What this exercise asks |
**1)** List every brand of light that the forum thread on wiring lights to a salter names.
**2)** Write the next post in the forum thread on wiring lights to a salter, following its final reply.

┌─ Text section

# wiring lights to salter



## meyer22288 (May 26, 2003)

i have a western tornado salter 1st gen and i want to add 2 spot lights to it on either side so i can see what the spreader is doing when its on. what i want to do is wiring the lights directly to the salter so when i turn the salter on the lights will come on with it. i dont want to have to much power going to/from spreader to where it may burn something up or blow fuses. has anyone done this and will i be ok to just wiring them right to it or should i just run them to the truck with a switch and fuse. thank you


----------



## JimMarshall (Jan 25, 2013)

I don't know where to do this on an electric spreader, I splice them into the clutch on my gas spreaders.

PS. go with LED


----------



## BigBoyPlowin (Nov 16, 2012)

Just wire them separately. Once you get those lights, you're going to want to keep them on when you're plowing! Thats what I did.


----------



## JimMarshall (Jan 25, 2013)

BigBoyPlowin;1731018 said:


> Just wire them separately. Once you get those lights, you're going to want to keep them on when you're plowing! Thats what I did.


I have both, lights on the spreader aimed onto my spread pattern, don't light up very much, and on the truck aimed backwards wired to the reverse switch


----------



## meyer22288 (May 26, 2003)

I think thats what im gonna do then. Looks like another project after the storm. I hate not seeing the spread pattern at night drives me crazy ive been spreading everything in reverse so i can see it


----------



## Ray (May 29, 2000)

Another option is you can wire the lights to a trailer plug for the running lights. Plug it in when you are going to be using the spreader and you will have lights to see your spread pattern. Just angle them down so as not to point at on coming traffic.


----------



## Mr.Markus (Jan 7, 2010)

I have the same spreader as you and wired a 7$ tractor light on the drivers side, right into the positive and negative wires between the control box and motor. Salter on light on, salter off light off. What you'll find is that the variable power of the speed control dims the light when you turn it down....and LEDS do not like this variable current. It works great if you spread at full boar all the time but if you don't then wire it up separate.


----------



## allseasons87 (Nov 29, 2011)

We put maxima LED's on our poly hoppers. Just drilled holes into the top rear corners. Works very well. Wired them to on/off switch right by the steering wheel


----------



## Flawless440 (Dec 6, 2010)

BigBoyPlowin;1731018 said:


> Just wire them separately. Once you get those lights, you're going to want to keep them on when you're plowing! Thats what I did.


2nd that. .
We wire to their own switch.. back up lights are a must


----------



## derekbroerse (Mar 6, 2004)

Cree LED's on ebay, not the cheapest but you will love em! Wire em on a separate switch so you can use em backing into tight areas or when plowing...

I have 3x 6" oval LED reverse lights on the flatbed and salter, plus the two cree floodlights, needless to say I can SEE when backing up in the dark!!! lol


----------



## ultimate plow (Jul 2, 2002)

With led you can keep the light forever. The $7 halogen will last 2 years tops and your buying yourself another like we all have been thru. I wired my rigid industries led lamps to work every time I put in reverse or flip a switch and I have my spread pattern light.

└─
┌─ Data entries

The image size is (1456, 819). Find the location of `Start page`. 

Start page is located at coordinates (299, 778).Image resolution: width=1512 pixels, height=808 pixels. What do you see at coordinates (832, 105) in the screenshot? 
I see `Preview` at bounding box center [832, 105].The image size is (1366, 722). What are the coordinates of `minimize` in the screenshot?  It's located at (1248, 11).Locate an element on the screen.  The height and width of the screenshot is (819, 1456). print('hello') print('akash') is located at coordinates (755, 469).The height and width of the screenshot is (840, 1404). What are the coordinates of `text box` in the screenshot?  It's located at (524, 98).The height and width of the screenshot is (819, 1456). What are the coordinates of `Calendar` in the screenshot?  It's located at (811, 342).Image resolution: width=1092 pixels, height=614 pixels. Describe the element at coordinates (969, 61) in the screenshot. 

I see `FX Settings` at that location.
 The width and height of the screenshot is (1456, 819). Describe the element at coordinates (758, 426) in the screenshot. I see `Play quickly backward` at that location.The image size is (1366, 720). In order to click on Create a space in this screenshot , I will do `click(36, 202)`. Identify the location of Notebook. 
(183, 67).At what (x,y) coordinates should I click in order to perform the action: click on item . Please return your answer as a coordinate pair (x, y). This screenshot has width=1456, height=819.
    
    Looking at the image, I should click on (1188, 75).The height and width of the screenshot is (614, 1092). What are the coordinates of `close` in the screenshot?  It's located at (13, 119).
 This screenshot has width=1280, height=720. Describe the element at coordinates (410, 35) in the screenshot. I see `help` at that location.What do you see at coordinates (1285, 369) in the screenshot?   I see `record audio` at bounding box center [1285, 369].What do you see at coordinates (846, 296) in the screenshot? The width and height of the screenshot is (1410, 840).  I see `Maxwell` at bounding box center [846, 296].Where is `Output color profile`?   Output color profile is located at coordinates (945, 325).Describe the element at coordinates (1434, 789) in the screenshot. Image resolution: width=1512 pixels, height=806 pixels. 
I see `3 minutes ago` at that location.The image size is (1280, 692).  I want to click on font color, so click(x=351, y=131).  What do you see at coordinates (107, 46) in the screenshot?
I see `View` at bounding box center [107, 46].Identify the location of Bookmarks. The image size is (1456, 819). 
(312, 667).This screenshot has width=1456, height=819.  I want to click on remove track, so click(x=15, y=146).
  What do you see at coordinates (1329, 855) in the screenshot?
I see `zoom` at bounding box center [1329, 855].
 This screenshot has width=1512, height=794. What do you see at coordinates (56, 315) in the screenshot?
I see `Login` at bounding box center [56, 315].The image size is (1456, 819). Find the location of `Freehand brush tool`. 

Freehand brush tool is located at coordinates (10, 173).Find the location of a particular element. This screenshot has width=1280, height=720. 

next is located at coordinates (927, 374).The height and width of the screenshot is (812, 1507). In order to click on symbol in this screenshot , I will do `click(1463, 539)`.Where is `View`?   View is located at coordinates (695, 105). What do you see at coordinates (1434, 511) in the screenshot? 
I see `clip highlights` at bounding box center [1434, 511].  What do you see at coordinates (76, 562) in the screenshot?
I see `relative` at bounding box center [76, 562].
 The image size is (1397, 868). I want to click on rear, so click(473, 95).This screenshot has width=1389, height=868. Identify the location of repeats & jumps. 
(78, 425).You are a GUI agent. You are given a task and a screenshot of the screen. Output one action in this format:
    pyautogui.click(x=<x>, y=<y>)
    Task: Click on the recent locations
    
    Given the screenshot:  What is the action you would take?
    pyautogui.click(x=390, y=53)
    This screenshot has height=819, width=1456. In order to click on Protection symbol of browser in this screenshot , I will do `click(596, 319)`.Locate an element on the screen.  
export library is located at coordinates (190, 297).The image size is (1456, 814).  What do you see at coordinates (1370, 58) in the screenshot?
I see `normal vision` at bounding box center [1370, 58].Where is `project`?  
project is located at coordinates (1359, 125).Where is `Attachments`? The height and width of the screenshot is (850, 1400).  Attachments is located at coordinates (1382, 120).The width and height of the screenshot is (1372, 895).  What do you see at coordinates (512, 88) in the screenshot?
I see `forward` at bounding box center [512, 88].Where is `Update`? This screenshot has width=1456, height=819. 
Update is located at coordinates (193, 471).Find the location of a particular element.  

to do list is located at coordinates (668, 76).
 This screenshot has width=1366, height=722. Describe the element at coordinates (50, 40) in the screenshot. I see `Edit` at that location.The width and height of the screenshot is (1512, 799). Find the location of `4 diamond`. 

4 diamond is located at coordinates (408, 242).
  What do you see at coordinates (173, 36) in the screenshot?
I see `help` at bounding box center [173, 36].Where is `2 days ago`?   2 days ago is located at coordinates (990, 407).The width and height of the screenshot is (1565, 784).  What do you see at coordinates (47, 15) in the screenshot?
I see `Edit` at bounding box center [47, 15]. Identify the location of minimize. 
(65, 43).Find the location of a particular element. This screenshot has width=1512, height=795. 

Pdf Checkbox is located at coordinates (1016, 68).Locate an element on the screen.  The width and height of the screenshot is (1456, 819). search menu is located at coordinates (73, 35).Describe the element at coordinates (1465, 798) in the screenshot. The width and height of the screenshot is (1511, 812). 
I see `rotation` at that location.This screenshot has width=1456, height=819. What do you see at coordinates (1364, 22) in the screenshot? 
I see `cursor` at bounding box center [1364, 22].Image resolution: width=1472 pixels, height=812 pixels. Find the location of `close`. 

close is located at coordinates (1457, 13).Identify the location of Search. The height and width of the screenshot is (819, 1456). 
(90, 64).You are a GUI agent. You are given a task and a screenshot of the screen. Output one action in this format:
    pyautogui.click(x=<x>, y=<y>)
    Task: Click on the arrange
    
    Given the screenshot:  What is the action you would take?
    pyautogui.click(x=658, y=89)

└─

Final results |
**1)** maxima, Cree, rigid industries

**2)**
----------



## NAC (Nov 9, 2003)

I have a 10' SS Saltdogg with the Briggs engine any one have a wiring diagram where to pull power for 2 led lights that will either run with the salter on or with the clutch engaged.


----------



## crazyboy (Feb 3, 2009)

Mr.Markus;1731340 said:


> I have the same spreader as you and wired a 7$ tractor light on the drivers side, right into the positive and negative wires between the control box and motor. Salter on light on, salter off light off. What you'll find is that the variable power of the speed control dims the light when you turn it down....and LEDS do not like this variable current. It works great if you spread at full boar all the time but if you don't then wire it up separate.


I woiuldnt want to risk a controller, easier to just wire them up separate.


----------



## MGMatt (Aug 16, 2010)

Mr.Markus;1731340 said:


> I have the same spreader as you and wired a 7$ tractor light on the drivers side, right into the positive and negative wires between the control box and motor. Salter on light on, salter off light off. What you'll find is that the variable power of the speed control dims the light when you turn it down....and LEDS do not like this variable current. It works great if you spread at full boar all the time but if you don't then wire it up separate.


Power a relay off the positive and neg wires and run a separate power from the truck for the light. The relay stays on even with variable output of the controller and the light stays bright. The voltage of the controller is always 12 volts. The controller varies speed by turning the motor on and off really fast.(milliseconds) Turning the dial changes the percentage of on/off time. If you test with a voltmeter you will see an average of 0-12 volts. The relay is a slow switch a and can't cycle on and off fast enough, so it stays on.


----------



## nepatsfan (Sep 16, 2004)

Ray;1731326 said:


> Another option is you can wire the lights to a trailer plug for the running lights. Plug it in when you are going to be using the spreader and you will have lights to see your spread pattern. Just angle them down so as not to point at on coming traffic.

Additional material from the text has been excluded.